Petrotrin’s legal team is still reviewing reports from Kroll and Gaffney, Cline and Associates on oil which was allegedly not supplied by A&V Drilling.
More than two weeks after official reports from the two international companies were handed in, the State-owned energy company is awaiting advice on how to proceed with the matter but is assuring that it will be resolved in the interest of the country.
Petrotrin chairman Wilfred Espinet said it is very critical from the company’s standpoint that the matter be handled properly.
“The most important thing for Petrotrin is to ensure that we protect our ability to get what is due to us,” he told the T&T Guardian on Tuesday.
“If there has been a difference in what we have paid for and what we are supposed to pay for, I do not want Petrotrin to be disadvantaged and to get back whatever it overpaid for.”
While there is public sentiment that the matter is taking too long, Espinet said Petrotrin has moved with urgency to bring in the forensic audit team.
He said: “As soon as we were able to determine that there was consistency with their findings and the findings of the internal audit we went to the public.”
The Kroll and Gaffney Cline reports have been passed to “people with specific competencies to deal with how we should go forward,” he said.
“It is still with them. We have no response from our people yet as to how we should go forward.”
“We as a board very clearly are not going to be party to any sweeping anything under the carpet. We are mindful of the fact that process is more important in this case than being right or wrong. You will appreciate while this may have public interest, my bigger interest in Petrotrin is to ensure that we don’t lose money.”
Espinet said the board is particularly careful about the process and has adopted a very thorough approach and that is why it has not identified eight or nine persons who were implicated and an employee identified in the report has been given every opportunity to come forward and make known what happened. The board was expected to get a report on the status of that employee when it met yesterday.

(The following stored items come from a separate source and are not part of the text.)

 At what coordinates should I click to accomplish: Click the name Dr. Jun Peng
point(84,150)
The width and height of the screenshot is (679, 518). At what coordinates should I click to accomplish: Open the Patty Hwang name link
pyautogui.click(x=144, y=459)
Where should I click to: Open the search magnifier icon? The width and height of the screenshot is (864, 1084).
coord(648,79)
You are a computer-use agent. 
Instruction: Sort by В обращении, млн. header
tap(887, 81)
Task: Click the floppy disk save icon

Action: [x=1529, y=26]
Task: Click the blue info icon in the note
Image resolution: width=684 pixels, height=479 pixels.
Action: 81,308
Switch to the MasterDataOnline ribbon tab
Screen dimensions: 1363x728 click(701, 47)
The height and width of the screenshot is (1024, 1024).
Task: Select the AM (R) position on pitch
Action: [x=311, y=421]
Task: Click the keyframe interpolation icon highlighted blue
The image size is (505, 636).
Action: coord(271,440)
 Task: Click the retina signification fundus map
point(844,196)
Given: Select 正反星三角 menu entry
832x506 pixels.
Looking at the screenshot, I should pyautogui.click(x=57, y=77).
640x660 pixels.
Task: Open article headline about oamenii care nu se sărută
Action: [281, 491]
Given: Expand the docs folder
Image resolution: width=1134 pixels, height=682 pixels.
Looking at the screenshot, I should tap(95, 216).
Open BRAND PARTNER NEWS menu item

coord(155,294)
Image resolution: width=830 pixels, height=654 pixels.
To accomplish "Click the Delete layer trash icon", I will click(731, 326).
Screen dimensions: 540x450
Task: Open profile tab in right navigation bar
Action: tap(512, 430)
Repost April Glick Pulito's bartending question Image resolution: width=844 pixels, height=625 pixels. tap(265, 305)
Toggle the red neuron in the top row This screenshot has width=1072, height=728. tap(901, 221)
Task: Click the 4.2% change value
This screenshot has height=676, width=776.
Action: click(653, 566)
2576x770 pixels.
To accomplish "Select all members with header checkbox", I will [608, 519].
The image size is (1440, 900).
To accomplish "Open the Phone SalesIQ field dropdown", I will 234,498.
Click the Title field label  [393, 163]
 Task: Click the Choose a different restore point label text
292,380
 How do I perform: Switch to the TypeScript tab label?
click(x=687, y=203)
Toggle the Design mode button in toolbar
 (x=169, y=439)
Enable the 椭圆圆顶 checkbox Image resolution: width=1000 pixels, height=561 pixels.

An internal audit for the period of January to June showed that Petrotrin paid more than $80 million for oil which it had not received from A&V Oil and Gas, the contractor on the Catshill Field. Those findings were confirmed by Canadian forensic consultant Kroll.
Another report commissioned from global oil and gas consultants Gaffney Cline found that the reservoir was not capable of producing the volumes in question.
Based on those findings, the Petrotrin board has asked the company’s Internal Audit Department to widen the scope of the investigation into matters dating back to 2016.
Late Monday night, the Office of the Prime Minister announced that Allyson Baksh, daughter of A & V oil and Gas CEO Haniff Nazim Baksh, had resigned her senatorial position.
Former Energy Minister Kevin Ramnarine said her resignation was inevitable as well as instructive in that it is an admission that all is not well regarding the serious allegations levelled against her father’s company.
The former minister expressed concern at the silence of Minister of Energy Franklin Khan since Petrotrin made public the findings of the Kroll and Gaffney Cline reports 11 days ago.